75 yaşındaki tutsağa kelepçe
- Tutsak kızına para gönderdiği için tutuklanan 75 yaşındaki Hatice Yıldız, tek başına yürüyemeyecek durumda. Hastaneye götürülürken kelepçe takılan Hatice Ana, “Ben 75 yaşındayım, bıraksanız dahi adım atacak durumda değilim. Bu kelepçe, bu zulüm neden” diye soruyor.
ERDOĞAN ALAYUMAT / İSTANBUL
Hapisteki kızına para gönderdiği için 8 aydır cezaevinde tutulan 75 yaşındaki Hatice Yıldız’ın sağlık sorunları giderek artıyor.

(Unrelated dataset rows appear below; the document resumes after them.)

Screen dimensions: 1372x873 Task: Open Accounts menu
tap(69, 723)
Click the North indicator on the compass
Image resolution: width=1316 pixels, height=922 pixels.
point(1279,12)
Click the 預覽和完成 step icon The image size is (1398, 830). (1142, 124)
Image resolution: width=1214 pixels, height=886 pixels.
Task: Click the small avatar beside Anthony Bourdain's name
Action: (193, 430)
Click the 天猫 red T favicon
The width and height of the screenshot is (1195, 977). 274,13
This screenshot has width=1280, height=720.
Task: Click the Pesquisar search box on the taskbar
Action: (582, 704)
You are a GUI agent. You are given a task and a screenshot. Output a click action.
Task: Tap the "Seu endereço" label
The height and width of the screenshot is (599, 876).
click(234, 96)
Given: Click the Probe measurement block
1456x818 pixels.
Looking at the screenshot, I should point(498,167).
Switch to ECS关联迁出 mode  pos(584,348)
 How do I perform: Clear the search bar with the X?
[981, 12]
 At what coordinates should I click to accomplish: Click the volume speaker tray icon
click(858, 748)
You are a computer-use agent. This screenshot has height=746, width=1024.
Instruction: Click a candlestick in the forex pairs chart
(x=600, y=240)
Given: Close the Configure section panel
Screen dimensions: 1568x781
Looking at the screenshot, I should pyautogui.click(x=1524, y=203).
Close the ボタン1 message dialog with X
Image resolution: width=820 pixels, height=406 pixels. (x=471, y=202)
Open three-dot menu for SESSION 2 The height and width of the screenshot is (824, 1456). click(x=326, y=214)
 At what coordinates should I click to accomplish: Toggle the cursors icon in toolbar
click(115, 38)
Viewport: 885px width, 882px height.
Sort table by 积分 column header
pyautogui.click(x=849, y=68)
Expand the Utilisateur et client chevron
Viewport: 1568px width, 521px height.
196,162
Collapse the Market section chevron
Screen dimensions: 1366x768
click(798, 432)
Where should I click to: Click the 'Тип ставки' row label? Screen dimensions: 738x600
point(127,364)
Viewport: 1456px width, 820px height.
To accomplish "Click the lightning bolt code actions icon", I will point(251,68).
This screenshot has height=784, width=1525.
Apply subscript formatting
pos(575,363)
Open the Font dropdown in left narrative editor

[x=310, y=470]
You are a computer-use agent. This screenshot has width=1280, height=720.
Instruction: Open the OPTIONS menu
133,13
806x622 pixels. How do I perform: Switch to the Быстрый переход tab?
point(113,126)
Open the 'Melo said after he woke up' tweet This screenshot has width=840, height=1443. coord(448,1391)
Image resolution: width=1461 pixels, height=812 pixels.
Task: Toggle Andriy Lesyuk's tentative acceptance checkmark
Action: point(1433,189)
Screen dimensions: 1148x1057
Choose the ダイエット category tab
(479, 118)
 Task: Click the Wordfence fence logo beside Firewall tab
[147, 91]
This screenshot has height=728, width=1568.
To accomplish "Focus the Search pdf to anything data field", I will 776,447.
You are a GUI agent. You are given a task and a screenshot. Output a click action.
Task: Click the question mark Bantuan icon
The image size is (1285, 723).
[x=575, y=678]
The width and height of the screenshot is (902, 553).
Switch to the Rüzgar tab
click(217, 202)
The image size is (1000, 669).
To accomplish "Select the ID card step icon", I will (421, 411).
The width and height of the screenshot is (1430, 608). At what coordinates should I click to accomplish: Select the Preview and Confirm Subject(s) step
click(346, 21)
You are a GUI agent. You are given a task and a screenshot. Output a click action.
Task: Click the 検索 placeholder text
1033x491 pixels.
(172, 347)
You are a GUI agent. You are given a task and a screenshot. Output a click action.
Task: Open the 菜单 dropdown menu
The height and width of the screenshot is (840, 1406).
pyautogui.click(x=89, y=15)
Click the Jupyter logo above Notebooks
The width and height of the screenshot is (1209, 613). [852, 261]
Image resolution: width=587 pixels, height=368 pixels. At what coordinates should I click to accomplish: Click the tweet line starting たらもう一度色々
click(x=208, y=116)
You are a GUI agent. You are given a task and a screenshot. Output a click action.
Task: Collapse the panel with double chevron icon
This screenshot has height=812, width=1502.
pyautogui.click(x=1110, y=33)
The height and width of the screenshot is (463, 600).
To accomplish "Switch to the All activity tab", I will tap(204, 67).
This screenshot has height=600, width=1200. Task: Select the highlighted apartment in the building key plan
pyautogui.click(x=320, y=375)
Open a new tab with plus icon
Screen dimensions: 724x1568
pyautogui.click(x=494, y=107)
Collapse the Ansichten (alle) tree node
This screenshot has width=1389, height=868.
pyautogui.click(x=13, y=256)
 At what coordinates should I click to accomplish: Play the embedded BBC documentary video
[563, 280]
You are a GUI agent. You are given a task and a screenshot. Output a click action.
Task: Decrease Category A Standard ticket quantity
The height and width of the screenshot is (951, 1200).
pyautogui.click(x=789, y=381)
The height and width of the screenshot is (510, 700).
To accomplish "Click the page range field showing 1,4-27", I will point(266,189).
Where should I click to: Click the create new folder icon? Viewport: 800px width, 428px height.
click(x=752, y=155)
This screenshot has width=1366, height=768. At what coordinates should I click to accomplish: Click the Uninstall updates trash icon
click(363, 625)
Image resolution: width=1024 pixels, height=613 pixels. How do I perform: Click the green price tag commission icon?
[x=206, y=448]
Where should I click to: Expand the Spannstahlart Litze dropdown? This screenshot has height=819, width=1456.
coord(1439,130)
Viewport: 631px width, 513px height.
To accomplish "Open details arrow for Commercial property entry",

Cezaevlerindeki tutsaklara para yatıran aileler, vasiler, avukatlar ve yakınlarına dönük yargı baskısı devam ediyor. Para yatıran kişiler ya gözaltına alınıyor ya haklarında dava açılıyor ya da tutuklanıyor. Gözaltı, tutuklama ve davalara ise "Örgüte finans sağlamak" gerekçe gösteriliyor. 75 yaşındaki Hatice Yıldız ile İnsan Hakları Derneği (İHD) İstanbul Şubesi Yönetim Kurulu üyesi Hatice Onaran da söz konusu suçlamadan aldıkları cezalar nedeniyle tutuklu bulunuyor. Cezaevindeki kızı Ruken Yıldız’a ve kızının koğuş arkadaşlarına para gönderdiği için "Örgüte finans sağlamak" iddiasıyla hakkında dava açılan 75 yaşındaki Hatice Yıldız, 4 yıl 2 ay hapis cezasının istinaf mahkemesi tarafından onanmasının ardından 23 Mart'ta tutuklanarak Bakırköy Kadın Kapalı Cezaevi'ne götürüldü. Demans, yüksek tansiyon, kemik erimesi, bel fıtığı, omurga eğriliği, mide rahatsızlığı ve görme bozukluğu gibi çeşitli hastalıkları olan Hatice Yıldız’ın sağlık durumu her geçen gün ağırlaşıyor.
Sedyeyle cezaevine
Ardahan Göleli olan 9 çocuk annesi Hatice Yıldız’ın kızı Ruken Yıldız, Şubat 2017’de Van’da gözaltına alındı, Olağanüstü Hal (OHAL) koşullarında iki hafta gözaltında kaldıktan sonra “Örgüt üyesi olduğu” iddiasıyla tutuklanarak Van M Tipi Cezaevi’ne konuldu. Hakkında 12 yıl hapis cezası bulunan Ruken’in dosyası istinaf mahkemesinde. Annesi Hatice Yıldız’a ise Ruken ve iki koğuş arkadaşına para gönderdiği için "Terörizmin Finansmanının Önlenmesi Kanunu"na muhalefet ettiği gerekçesiyle dava açıldı. Hakkında verilen 4 yıl 2 ay hapis cezası İstanbul Bölge Adliye Mahkemesi tarafından onandıktan sonra evinden sedye ile alınarak Bakırköy Kadın Kapalı Cezaevi’ne götürüldü.
Tek başına yürüyemiyor
Oğlu Alper Yıldız, 8 aydır cezaevinde tutulan annesinin fiziki ve psikolojik durumunun giderek kötüleştiğini söyledi. Annesinin haftanın üç günü hastaneye götürüldüğünü belirten Alper Yıldız, Hatice Ana’nın güncel durumuna ilişkin şu bilgileri paylaştı: “Annem, cezaevinde üst kata çıkıp inmesi zor olduğu için aşağı kata yatak yapıp orada kalıyor. Geceleri de olası bir aksi duruma karşı bir mahpus kendisine refakat ediyor. Son gittiğim kapalı görüşte annem bir mahpusun koluna girerek görüş kabinine gelebildi. Tek başına yürüyecek durumda değil. Hastaneye götürülürken de gardiyanlar koluna girip ring aracına kadar götürüyorlar."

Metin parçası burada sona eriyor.